Windows 7 x64 Debug GPU FYI bot failing WebglConformance.conformance_uniforms_gl_uniform_arrays |
|||
Issue descriptionFirst failing build: https://build.chromium.org/p/chromium.gpu.fyi/builders/Win7%20x64%20Debug%20%28NVIDIA%29/builds/843 ANGLE revision stayed the same so it's unlikely to be ANGLE. Regression range: https://chromium.googlesource.com/chromium/src/+log/624c53d136d76327615167859e5e015515286d99..d4dcbd342dd54f55383daf8bc44b2c9d97fe0d0b Possibly related to the VS2015 change? There seems to be a timeout in this test, possibly an ASSERT dialog. I have not tried to repro yet.
,
Mar 10 2016
I will test. If you want to test locally you can go: set GYP_MSVS_VERSION=2015 gclient runhooks ninja ...
,
Mar 10 2016
Any advice on how to build/run this test locally? Also, I see a lot of GL_ERROR output - I assume that is normal?
,
Mar 10 2016
Found it: python ../content/test/gpu/run_gpu_test.py webgl_conformance --show-stdout --browser=debug_x64 -v "--extra-browser-args=--enable-logging=stderr --js-flags=--expose-gc" --output-dir c:\users\brucedawson\documents\tmpdkcls2telemetry --output-format=json
,
Mar 10 2016
Running webgl_conformance seems to take tens of minutes. Is there a way to just run WebglConformance.conformance_uniforms_gl_uniform_arrays? Without that it's pretty unwieldy trying to understand the problem.
,
Mar 10 2016
The reason I couldn't find gl_uniform_arrays in a code search is because it is listed as gl-uniform-arrays. Once I found it I modified three files in third_party\webgl\src. In the first two I deleted all listed files except for the reference to the next file. In the last one I deleted all listed tests except for gl-uniform-arrays.html. sdk/tests/00_test_list.txt sdk/tests/conformance/00_test_list.txt sdk/tests/conformance/uniforms/00_test_list.txt Now I can repro the failure in a timely manner. It would seem helpful to have and document a less clunky way of running a single sub-test.
,
Mar 10 2016
The test seems to be running normally (alternating printing out vertex shader and pixel shader on the web page) and then times out before it completes - no assert dialog: 1) Does anybody know where the timeout is set so I can try increasing it? It appears to be a network timeout. 2) Does anybody know how long the VS 2013 version takes to run this test? I'm currently building a VS 2013 version to compare.
,
Mar 10 2016
Apologies for the difficulty running individual tests. The way to do this is to pass the --story-filter argument to the harness: run_gpu_test.py webgl_conformance --story-filter=gl_uniform_arrays The timeouts are probably deep inside Telemetry; if you can provide a stack trace we can figure out how to hardwire them to some larger value. The VS 2013 version takes about 20 seconds to run the test.
,
Mar 10 2016
I'm not sure whether the VS 2015 version is running much slower, or if it is iterating more times than it should. Making progress...

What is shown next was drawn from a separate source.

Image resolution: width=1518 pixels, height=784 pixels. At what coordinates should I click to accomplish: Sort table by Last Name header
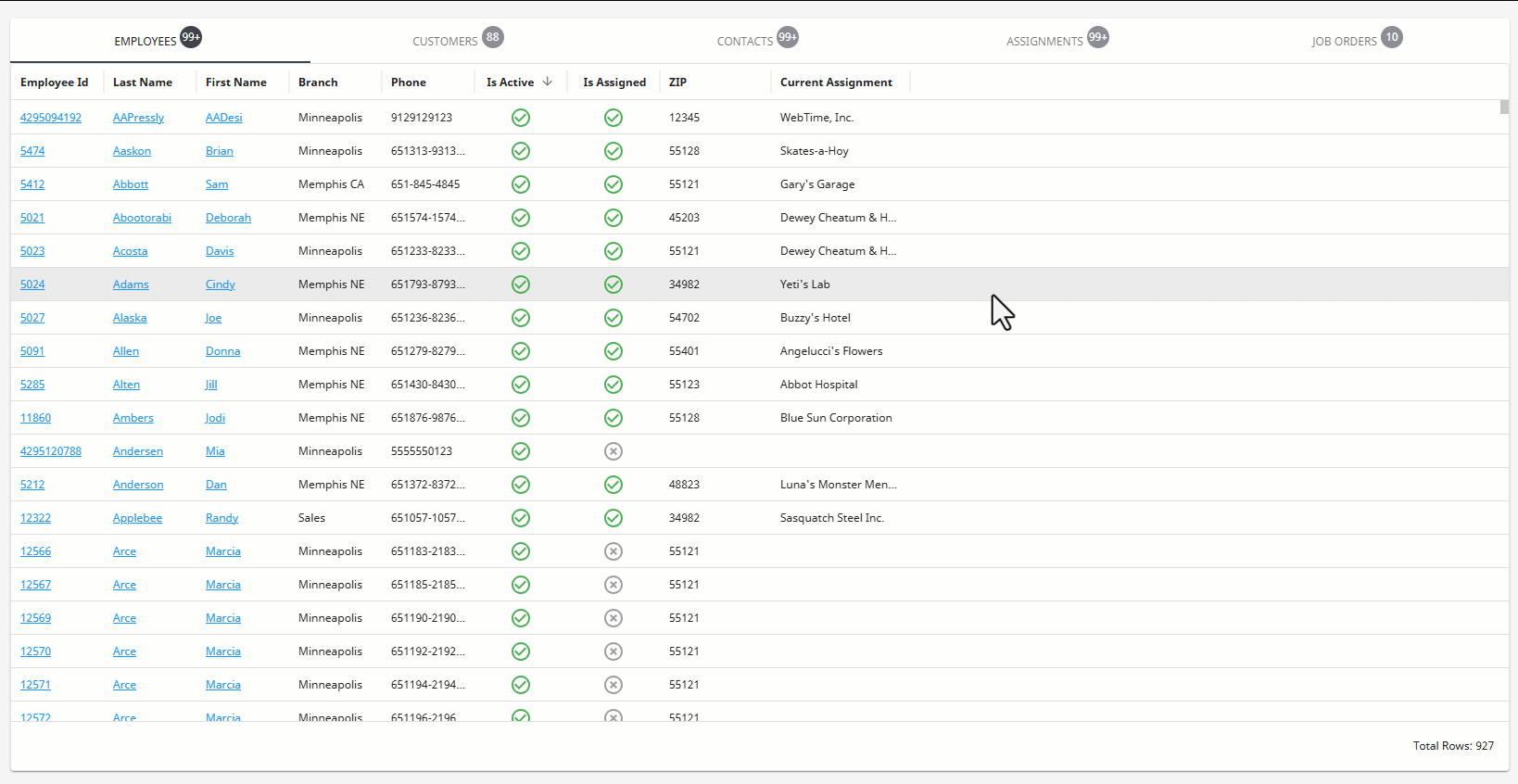pos(143,82)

The timeout callstack is shown below. Temporarily hardwiring the timeout to a larger value for test purposes could be handy.
File "third_party\catapult\telemetry\telemetry\internal\story_runner.py", line 84, in _RunStoryAndProcessErrorIfNeeded
state.RunStory(results)
File "content\test\gpu\gpu_tests\gpu_test_base.py", line 122, in RunStory
RunStoryWithRetries(DesktopGpuSharedPageState, self, results)
File "content\test\gpu\gpu_tests\gpu_test_base.py", line 72, in RunStoryWithRetries
super(cls, shared_page_state).RunStory(results)
File "third_party\catapult\telemetry\telemetry\page\shared_page_state.py", line 323, in RunStory
self._current_page.Run(self)
File "third_party\catapult\telemetry\telemetry\page\__init__.py", line 84, in Run
shared_state.page_test.RunNavigateSteps(self, current_tab)
File "third_party\catapult\telemetry\telemetry\page\page_test.py", line 182, in RunNavigateSteps
page.RunNavigateSteps(action_runner)
File "content\test\gpu\gpu_tests\webgl_conformance.py", line 143, in RunNavigateSteps
'webglTestHarness._finished', timeout_in_seconds=180)
File "third_party\catapult\telemetry\telemetry\page\action_runner.py", line 186, in WaitForJavaScriptCondition
self._tab.WaitForJavaScriptExpression(condition, timeout_in_seconds)
File "third_party\catapult\telemetry\telemetry\internal\browser\web_contents.py", line 103, in WaitForJavaScriptExpression
self._inspector_backend.GetCurrentConsoleOutputBuffer())
File "third_party\catapult\telemetry\telemetry\internal\backends\chrome_inspector\inspector_backend.py", line 35, in inner
inspector_backend._ConvertExceptionFromInspectorWebsocket(e)
File "third_party\catapult\telemetry\telemetry\internal\backends\chrome_inspector\inspector_backend.py", line 32, in inner
return func(inspector_backend, *args, **kwargs)
File "third_party\catapult\telemetry\telemetry\internal\backends\chrome_inspector\inspector_backend.py", line 177, in GetCurrentConsoleOutputBuffer
return self._console.GetCurrentConsoleOutputBuffer(timeout)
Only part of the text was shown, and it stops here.